Congolese want to honor Lumumba with a burial worthy of him
Lumumba’s family received a bright blue box containing the tooth in Brussels on June 20, with Belgium saying the legal route they followed to get it had finally led them to ‘justice.’ The box was placed in a casket and flown to DRC on June 21. It will be taken round the country for public viewing before being buried. There will be three days of official national mourning—from June 27 to June 30—where citizens will be reminded of Belgium’s colonial dark past that caused their first prime minister’s killing on Jan. 17 1961 aged only 35 in the southern region of Katanga. A condolence book has been opened in Brussels.
It isn’t normal that Belgians held on to the remains of one of the founding fathers of the Congolese nation for six decades.
On June 22, the casket and the entire delegation left Kinshasa to Lumumbaville—named after Lumumba—in the central province of Sankuru where he was born in 1925. This is where the family will lead the mourning. They will also travel to Kisangani, northeast of the DRC where his supporters held protests following his death. After that, the coffin will be taken to the site of his assassination—Lubumbashi in the southern province of Haut-Katanga on June 26.
The tooth will return to Kinshasa on June 27, and flags will be flown at half-mast during the mourning period till June 30, DRC’s Independence Day. A state burial ceremony will be conducted on the same day at the Patrice Emery Lumumba Memorial in Kinshasa. As horrific as Lumumba’s murder and the desecration of his corpse was, they were not isolated incidents during the oppressive years of colonial rule in Africa. It was only in 1985 that the remains of King Gungunhana, the last emperor of the Gaza empire in Mozambique were returned to his people. In 1895 he was exiled alone in isolation in the island of Azores in the middle of the Atlantic ocean for fighting against Portuguese colonial rule. He died 11 years later.

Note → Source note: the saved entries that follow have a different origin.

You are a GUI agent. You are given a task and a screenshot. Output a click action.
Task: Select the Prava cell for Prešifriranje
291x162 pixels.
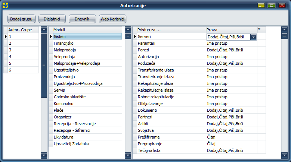(231, 137)
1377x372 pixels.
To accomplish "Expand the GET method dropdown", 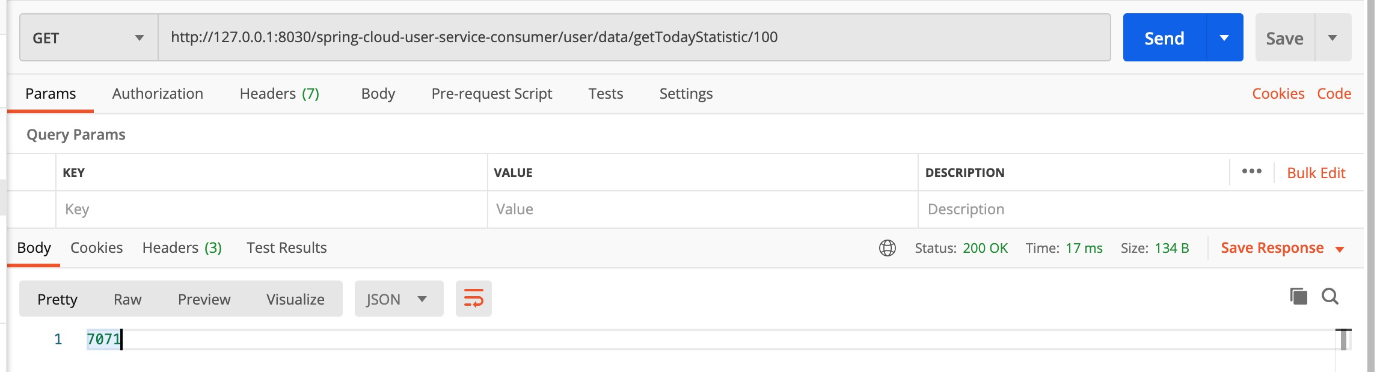I will coord(88,38).
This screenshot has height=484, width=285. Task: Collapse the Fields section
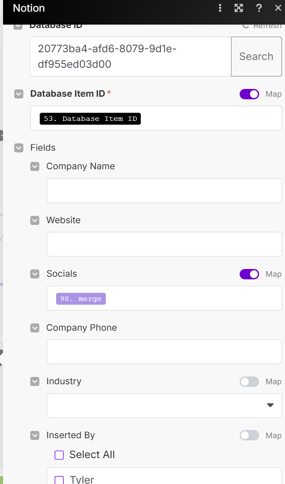[x=19, y=148]
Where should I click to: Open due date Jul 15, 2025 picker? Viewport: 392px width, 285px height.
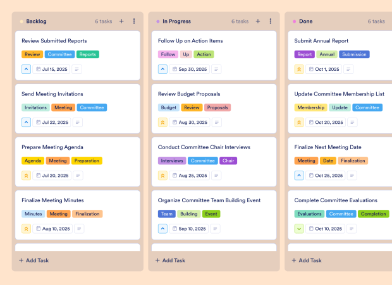point(51,69)
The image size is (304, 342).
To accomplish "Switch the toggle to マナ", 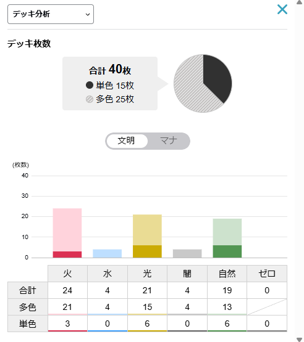I will pyautogui.click(x=169, y=140).
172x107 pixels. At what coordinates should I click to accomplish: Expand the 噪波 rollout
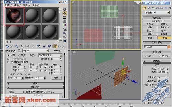[x=35, y=84]
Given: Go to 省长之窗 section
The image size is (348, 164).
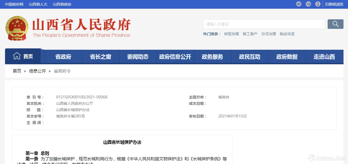Looking at the screenshot, I should click(x=100, y=57).
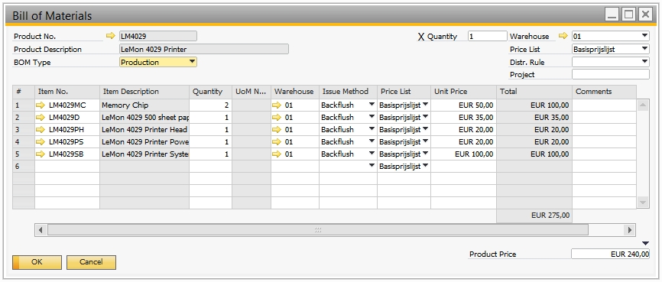Click the link arrow beside header Warehouse field
The height and width of the screenshot is (282, 662).
(563, 37)
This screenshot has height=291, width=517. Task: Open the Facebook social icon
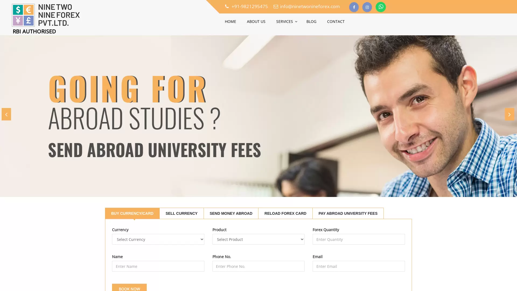(x=354, y=7)
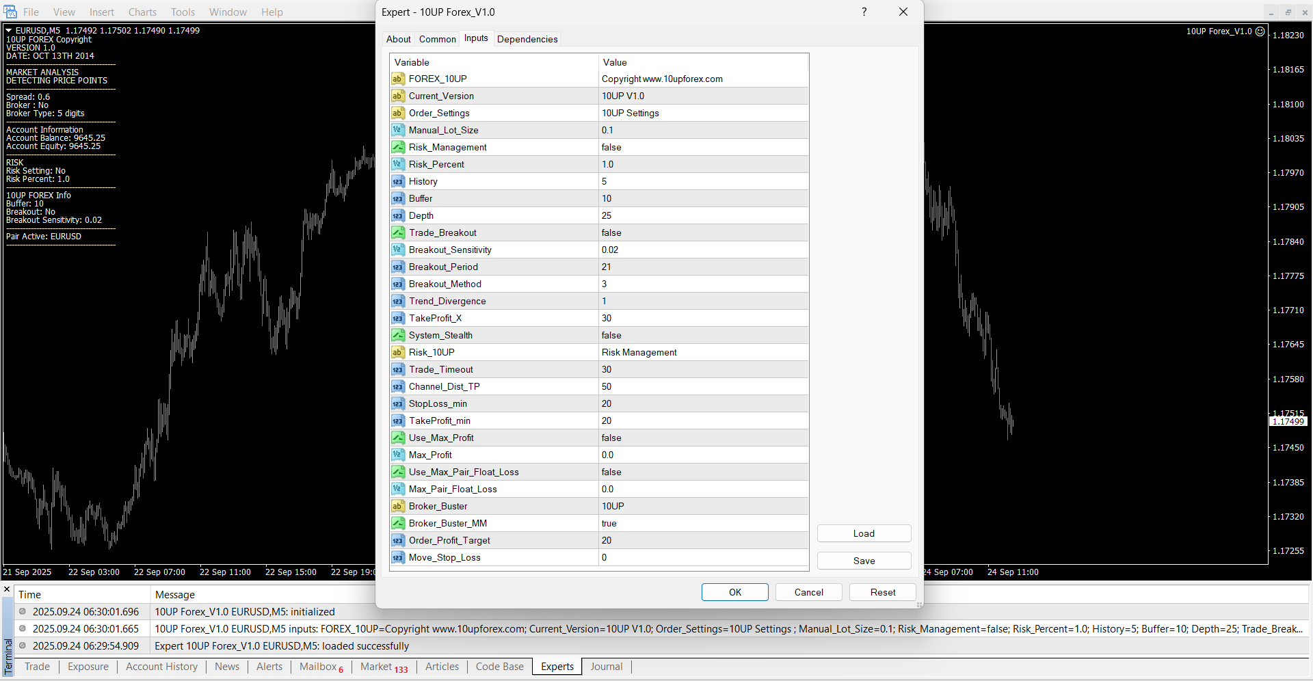1313x681 pixels.
Task: Click the help question mark in dialog title
Action: coord(864,12)
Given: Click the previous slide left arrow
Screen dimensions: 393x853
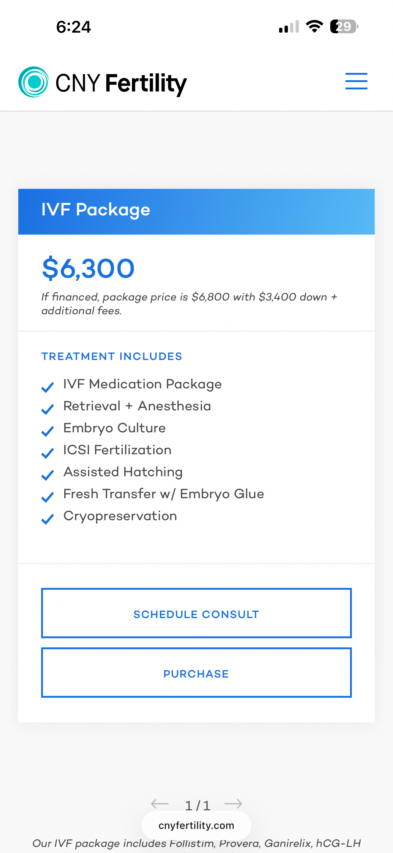Looking at the screenshot, I should pyautogui.click(x=160, y=804).
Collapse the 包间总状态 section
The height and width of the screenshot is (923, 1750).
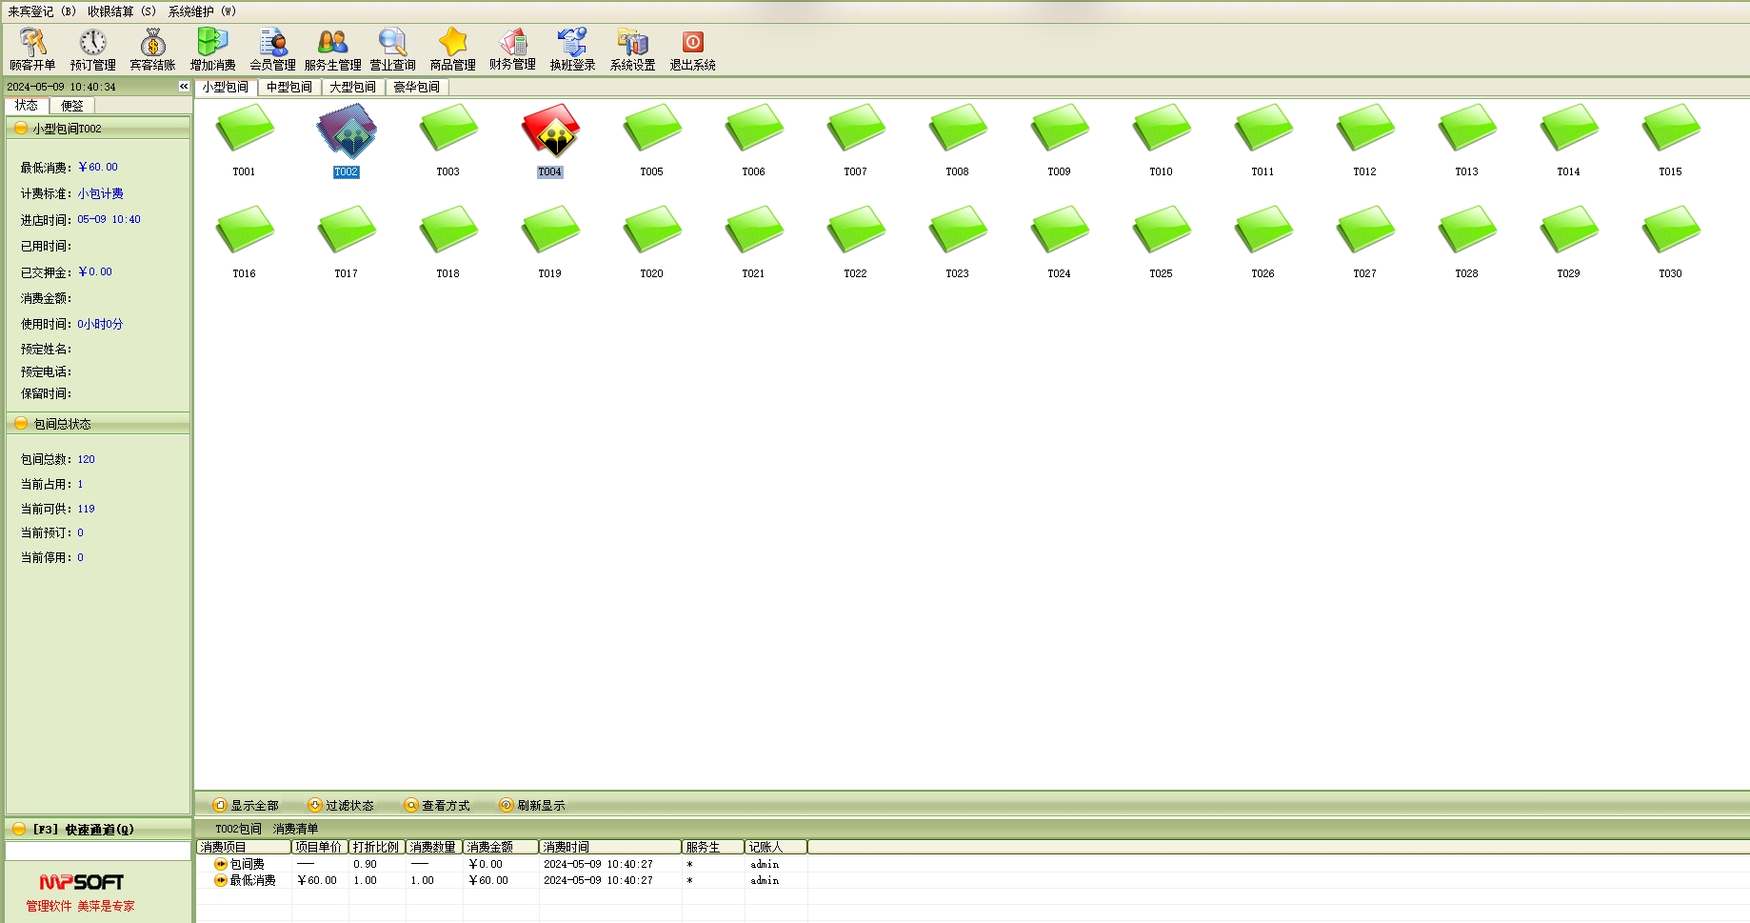point(21,424)
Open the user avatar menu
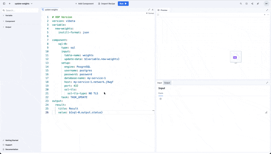Screen dimensions: 271x154 266,4
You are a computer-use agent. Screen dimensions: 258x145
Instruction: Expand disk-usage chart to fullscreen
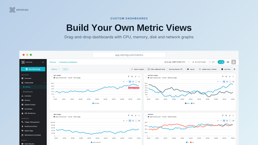[x=136, y=121]
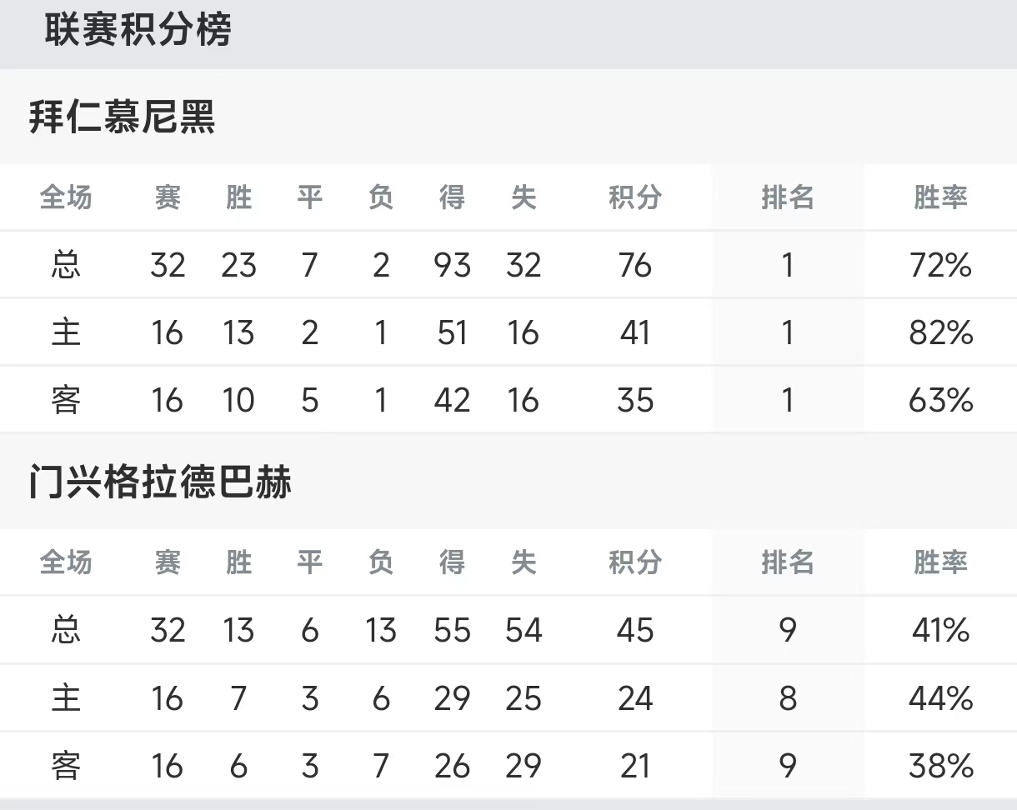The image size is (1017, 810).
Task: Click 积分 column header in 拜仁慕尼黑 table
Action: pos(635,198)
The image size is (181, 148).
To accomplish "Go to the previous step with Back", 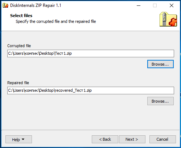I will [x=105, y=139].
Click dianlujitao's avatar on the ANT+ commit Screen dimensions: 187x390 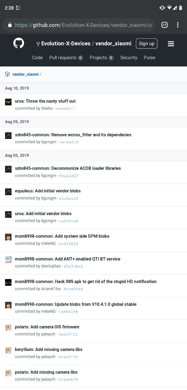point(8,260)
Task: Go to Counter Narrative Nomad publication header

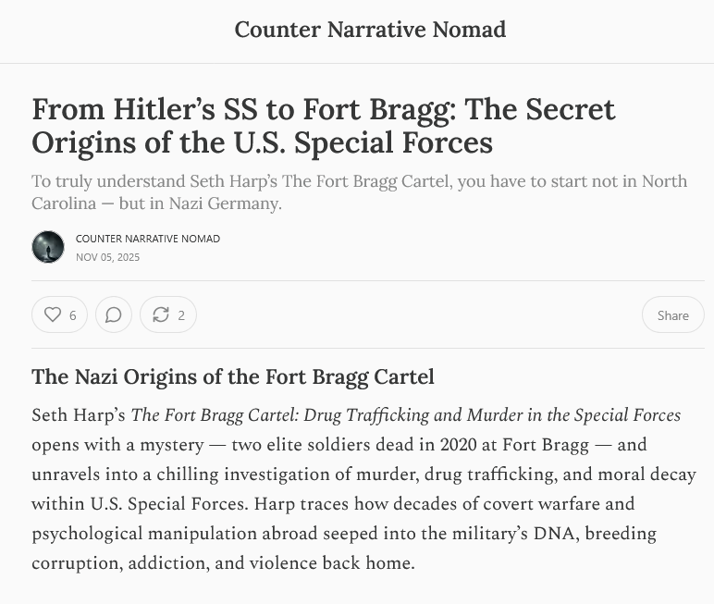Action: click(x=370, y=30)
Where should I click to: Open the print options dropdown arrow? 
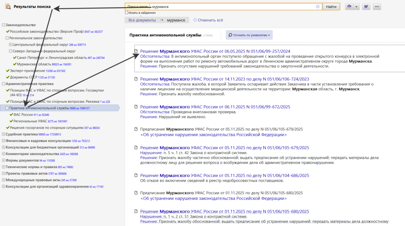356,7
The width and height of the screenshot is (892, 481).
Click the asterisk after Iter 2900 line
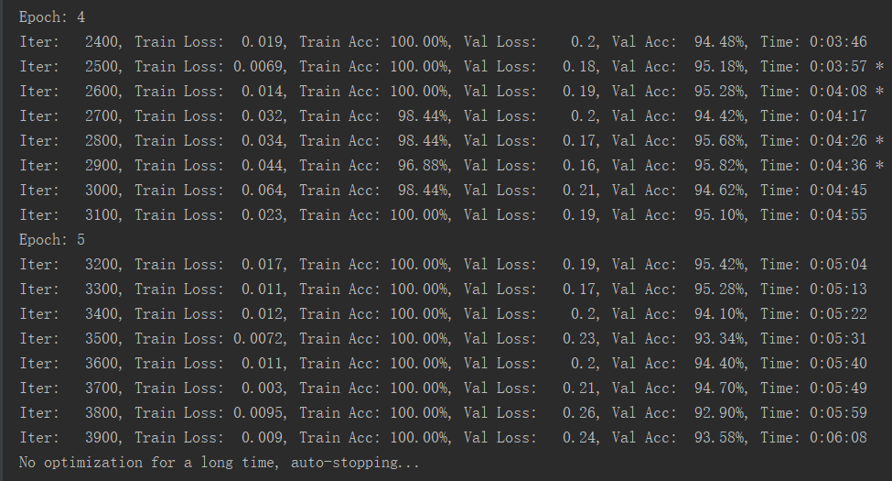click(x=879, y=166)
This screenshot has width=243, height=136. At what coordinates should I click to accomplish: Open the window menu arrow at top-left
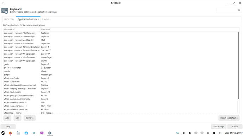click(3, 3)
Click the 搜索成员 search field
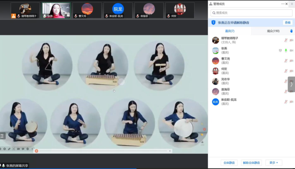 [x=251, y=13]
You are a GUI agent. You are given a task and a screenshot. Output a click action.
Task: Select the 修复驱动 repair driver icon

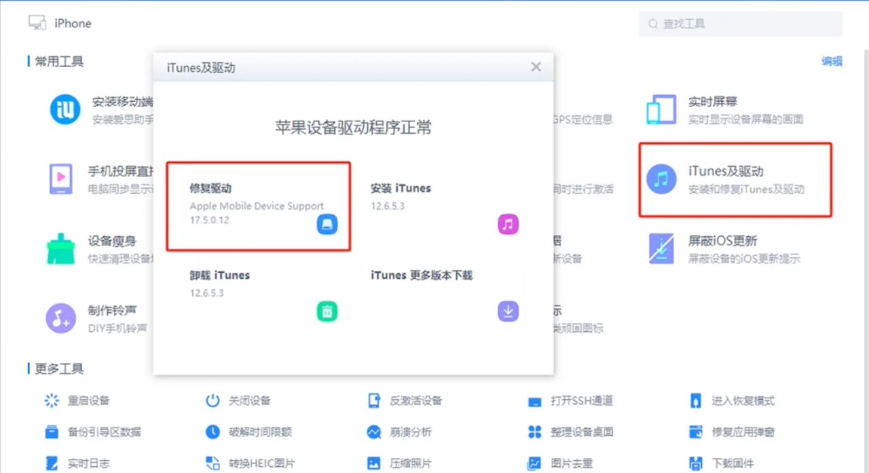327,224
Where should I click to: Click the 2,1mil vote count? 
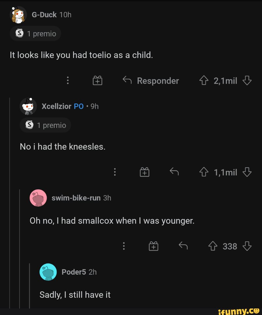[226, 81]
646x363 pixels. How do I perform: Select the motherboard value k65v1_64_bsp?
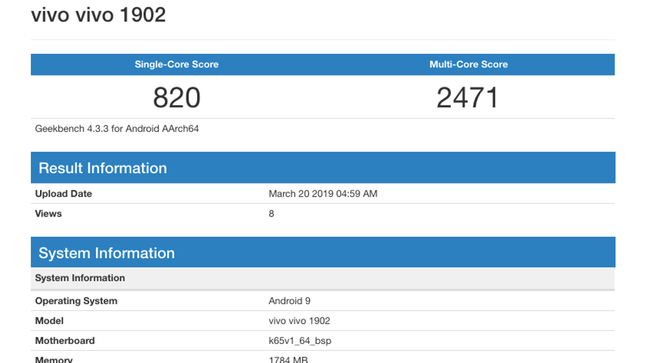[300, 341]
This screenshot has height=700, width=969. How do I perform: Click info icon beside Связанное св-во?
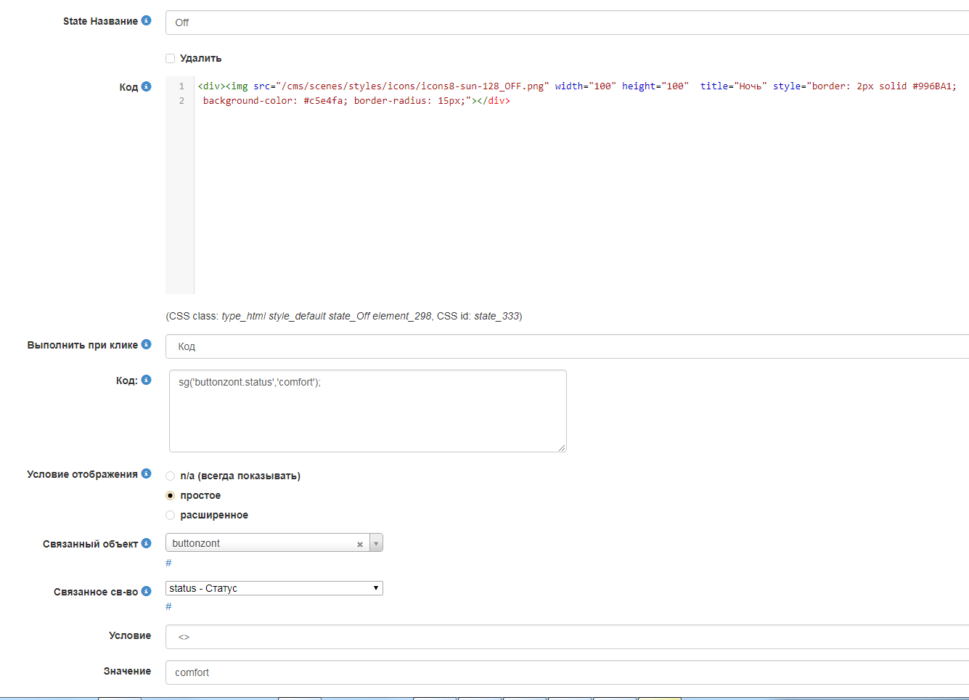(146, 591)
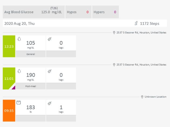170x127 pixels.
Task: Open the Hypers count tile
Action: [106, 12]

In 2019, the British museum returned two stolen locks of hair to Ethiopia belonging to Emperor Tewodros II, who killed himself rather than face capture by British forces in 1868. The troops took his seven-year-old son Prince Alemayehu to the UK along with the looted treasures. The groundbreaking 2018 report by Senegalese economist Felwine Sarr and French historian Bénédicte Savoy calls for the restitution of Africa’s looted assets—including human remains that are still on display in European museums. Up to 90% of sub-Saharan Africa’s material cultural legacy is outside of the continent, according to the report.
Belgium’s apology for their atrocities in the DRC
The Belgian government seized the tooth in 2016 after Lumumba’s family filed a law suit. Belgium’s King Philippe this month traveled to Kinshasa to apologize for atrocities under Belgian racist and brutal rule that led to deaths and mutilations of millions of people.
“It isn’t normal that Belgians held on to the remains of one of the founding fathers of the Congolese nation for six decades,” Belgian prime minister Alexander De Croo said during a speech on June 20. He said his country bears a moral responsibility over the killing. “I would like, in the presence of his family, to present in my turn the apologies of the Belgian government. A man was murdered for his political convictions, his words, his ideals.”
Ashamed by its callous colonial actions, Belgium named a square in Brussels after Lumumba in 2018 hoping it would help improve relations between the two countries. Current DRC prime minister Jean-Michel Sama Lukonde said Lumumba’s death and suppression of his supporters hurt not only victims’ families but the country as a whole.